Abstract

Prepared learning accounts suggest that specialized learning mechanisms increase the retention of associations linked to ancestrally-prevalent threats. Few studies have investigated specialized aversion learning for pathogen threats. In four pre-registered studies (N's = 515, 495, 164, 175), we employed an evaluative conditioning procedure to test whether foods (versus to non-foods) are more readily associated with negative content associated with pathogens than negative content not associated with pathogens. Participants saw negatively valenced (either pathogen-relevant or -irrelevant), neutral or positively-valenced stimuli paired with meats and plants (in Studies 1 and 2) and with meats and abstract shapes (in Studies 3 and 4).
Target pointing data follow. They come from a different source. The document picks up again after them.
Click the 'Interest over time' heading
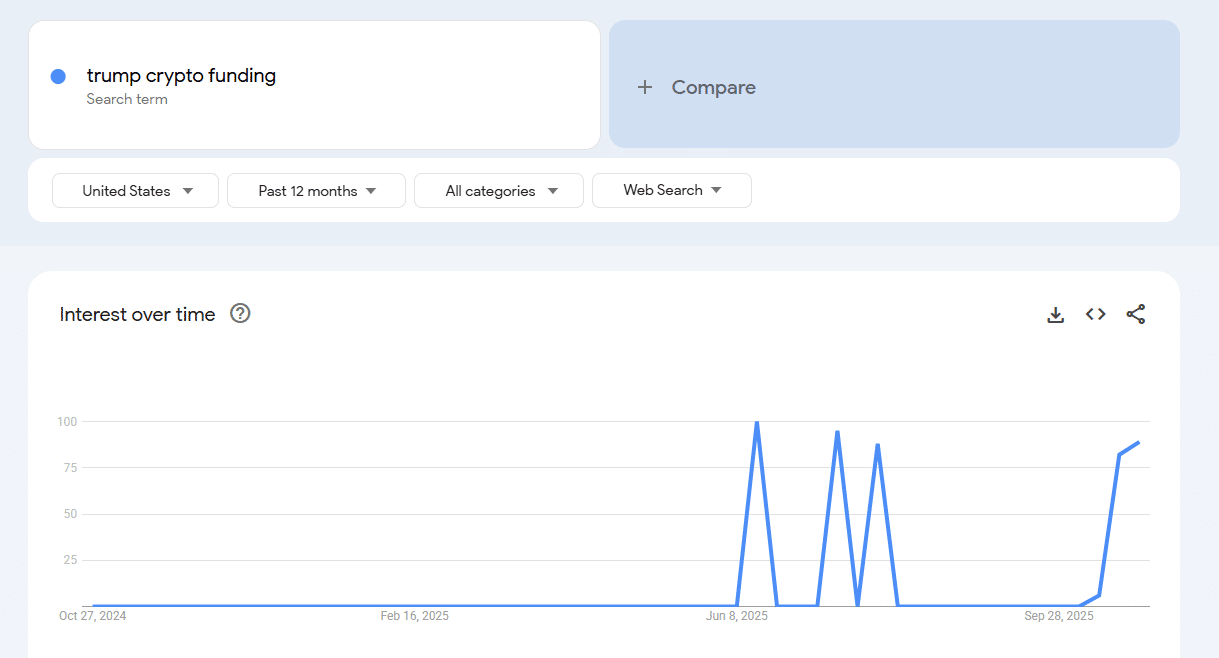The height and width of the screenshot is (658, 1219). [137, 314]
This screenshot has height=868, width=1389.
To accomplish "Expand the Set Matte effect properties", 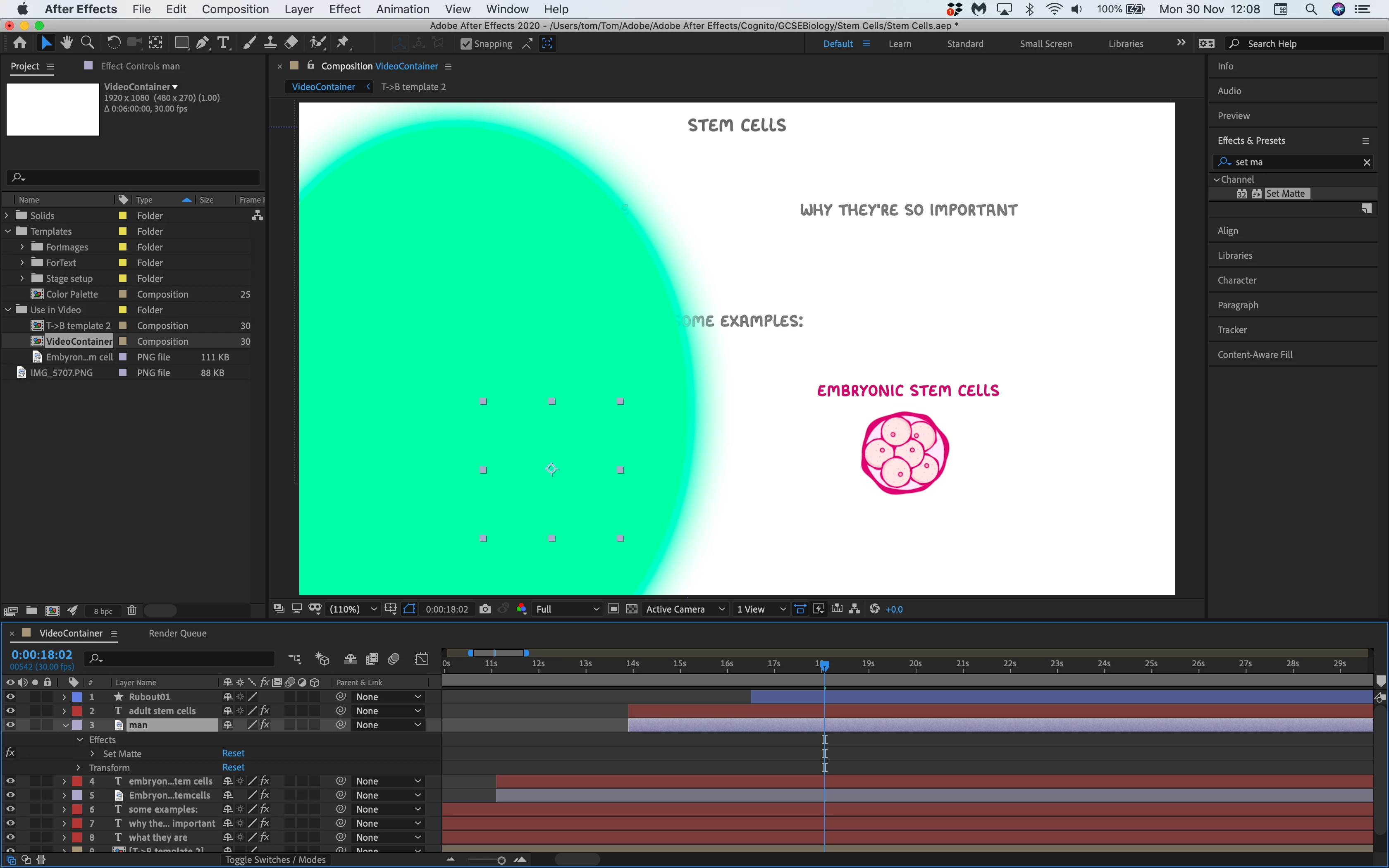I will [x=93, y=754].
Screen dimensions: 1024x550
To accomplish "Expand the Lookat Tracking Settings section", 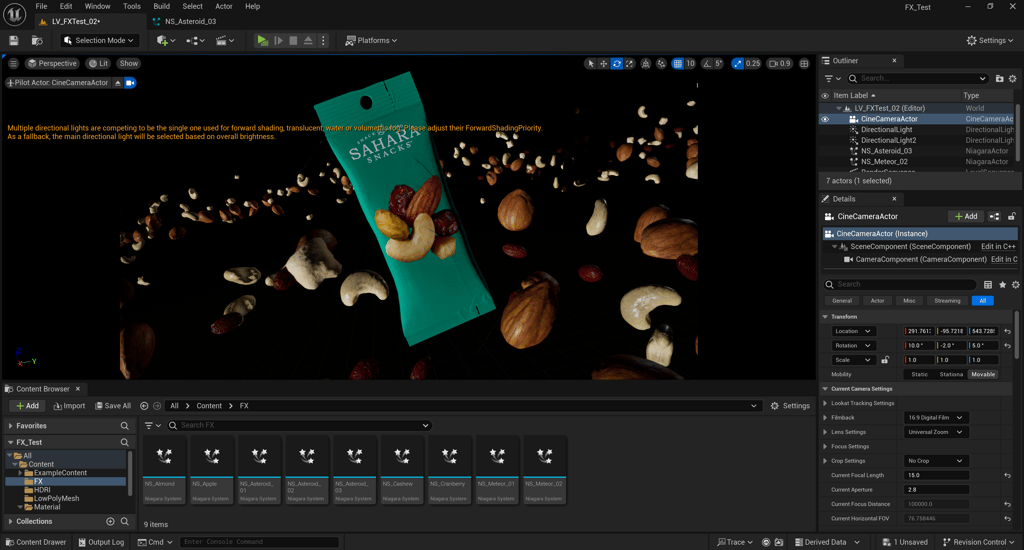I will tap(825, 403).
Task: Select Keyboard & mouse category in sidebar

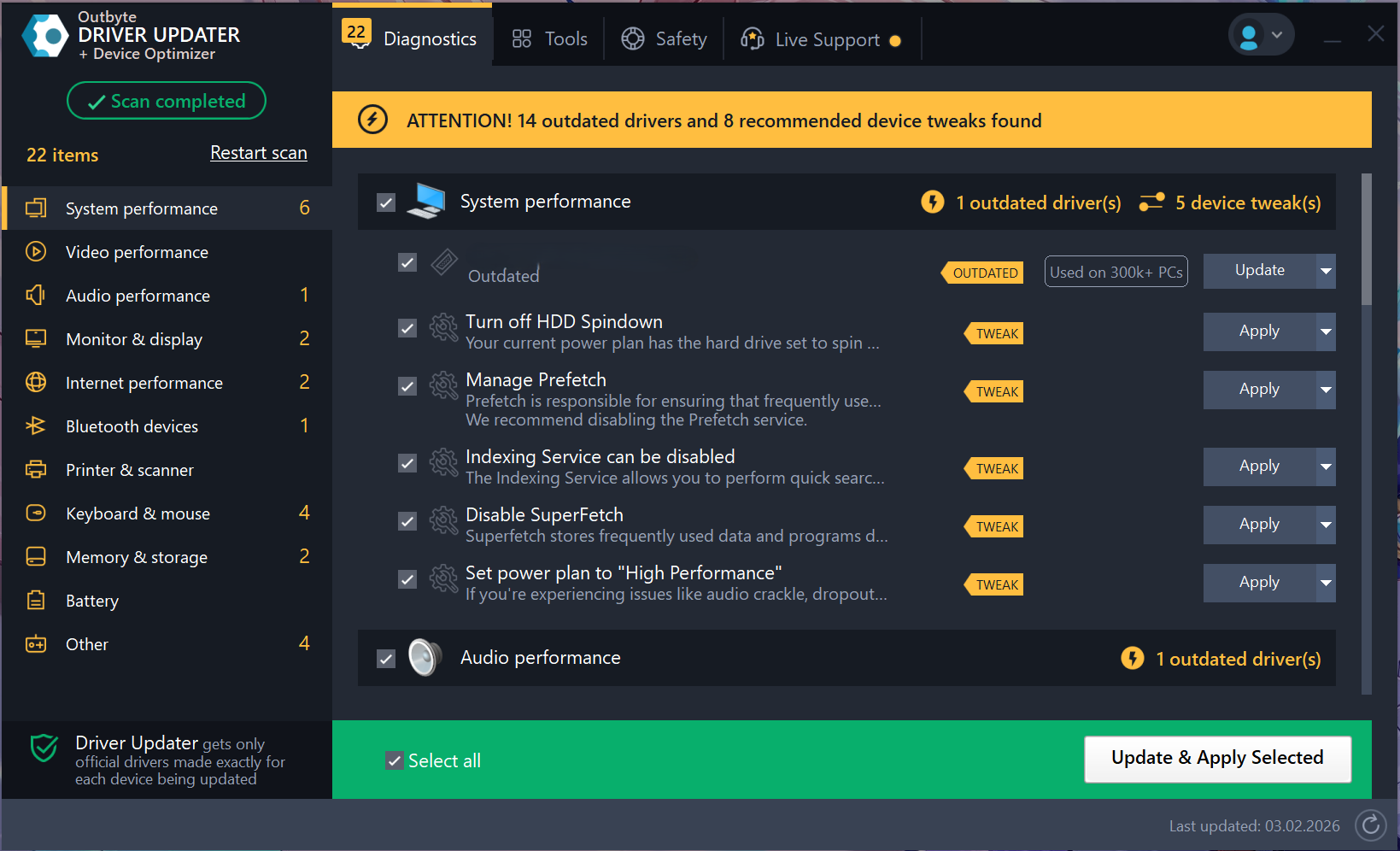Action: click(138, 514)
They then evaluated each stimulus explicitly via self-reports (Studies 1–4) and implicitly via an Affect Misattribution Procedure (Studies 3 and 4). Linear mixed models revealed general evaluative conditioning effects, but little evidence for specialized (implicit or explicit) learning for a food-pathogen association. However, across Studies 2–4, participants who saw pathogen-relevant (vs. -irrelevant) negative stimuli at any point during evaluative conditioning evaluated the conditioned stimuli more negatively, regardless of whether that stimulus had previously been paired with an unconditioned stimulus. Results speak against the hypothesis that evaluative conditioning effects are stronger for foods paired with disgust-eliciting images than for foods paired with other negative images.